**Recorded data**
BEGIN

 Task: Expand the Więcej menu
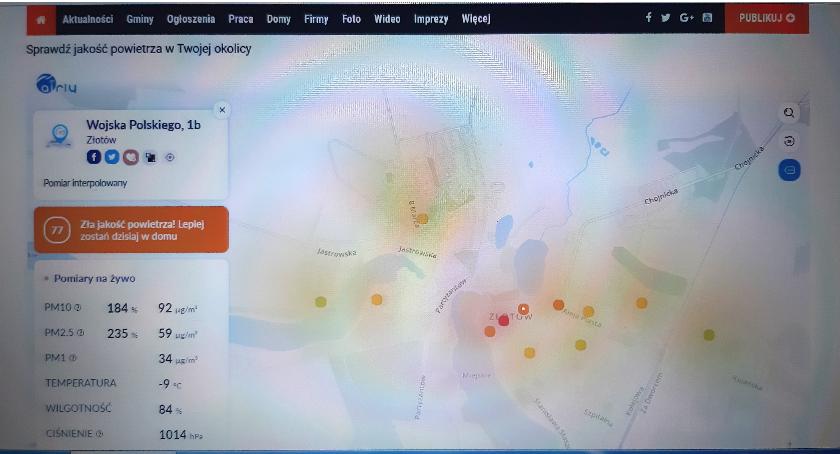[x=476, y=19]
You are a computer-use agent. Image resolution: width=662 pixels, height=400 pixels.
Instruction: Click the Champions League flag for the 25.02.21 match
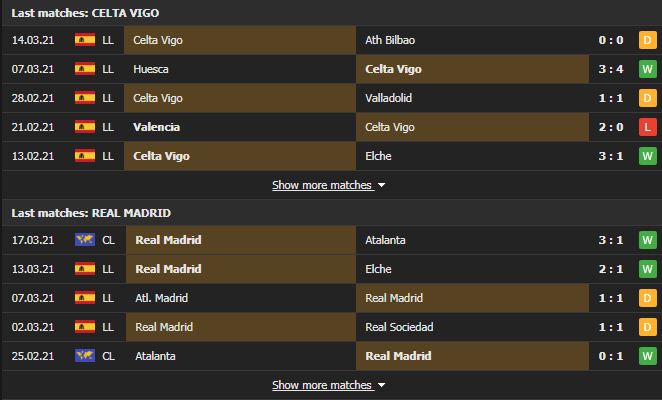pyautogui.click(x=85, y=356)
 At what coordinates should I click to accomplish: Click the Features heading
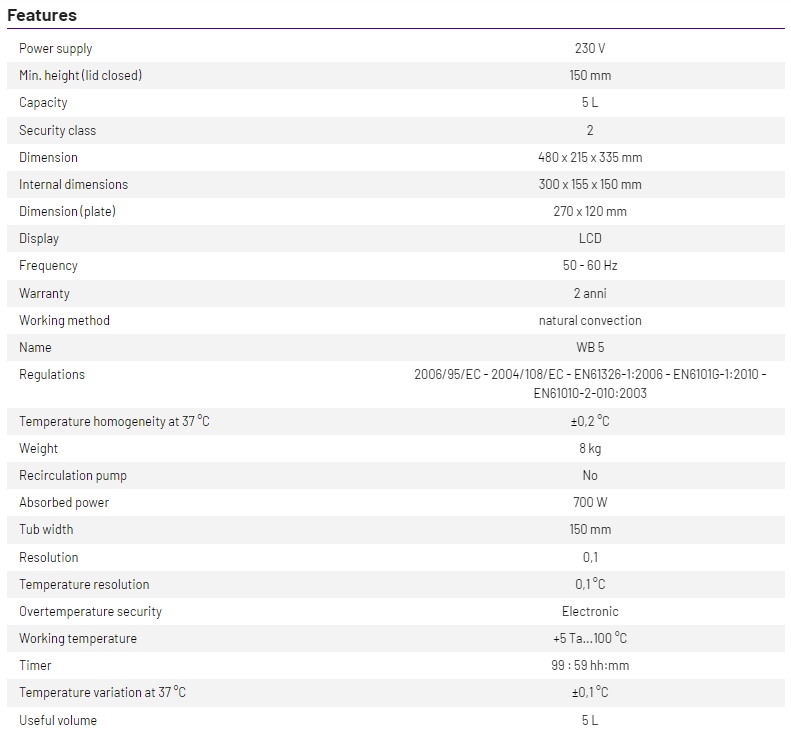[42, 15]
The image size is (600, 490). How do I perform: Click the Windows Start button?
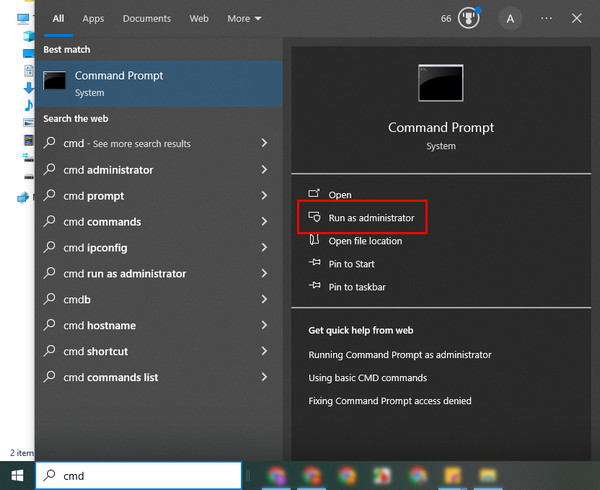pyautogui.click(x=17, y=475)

END

**What is required**
Exactly reproduce the lines beginning at the one that contains "Instruction: Click the" and ending at the final line of the material, with the pictures left out.

**Response area**
Instruction: Click the Champions League flag for the 25.02.21 match
pyautogui.click(x=85, y=356)
 At what coordinates should I click to accomplish: Click the Features heading
[42, 15]
The image size is (600, 490). How do I perform: Click the Windows Start button?
pyautogui.click(x=17, y=475)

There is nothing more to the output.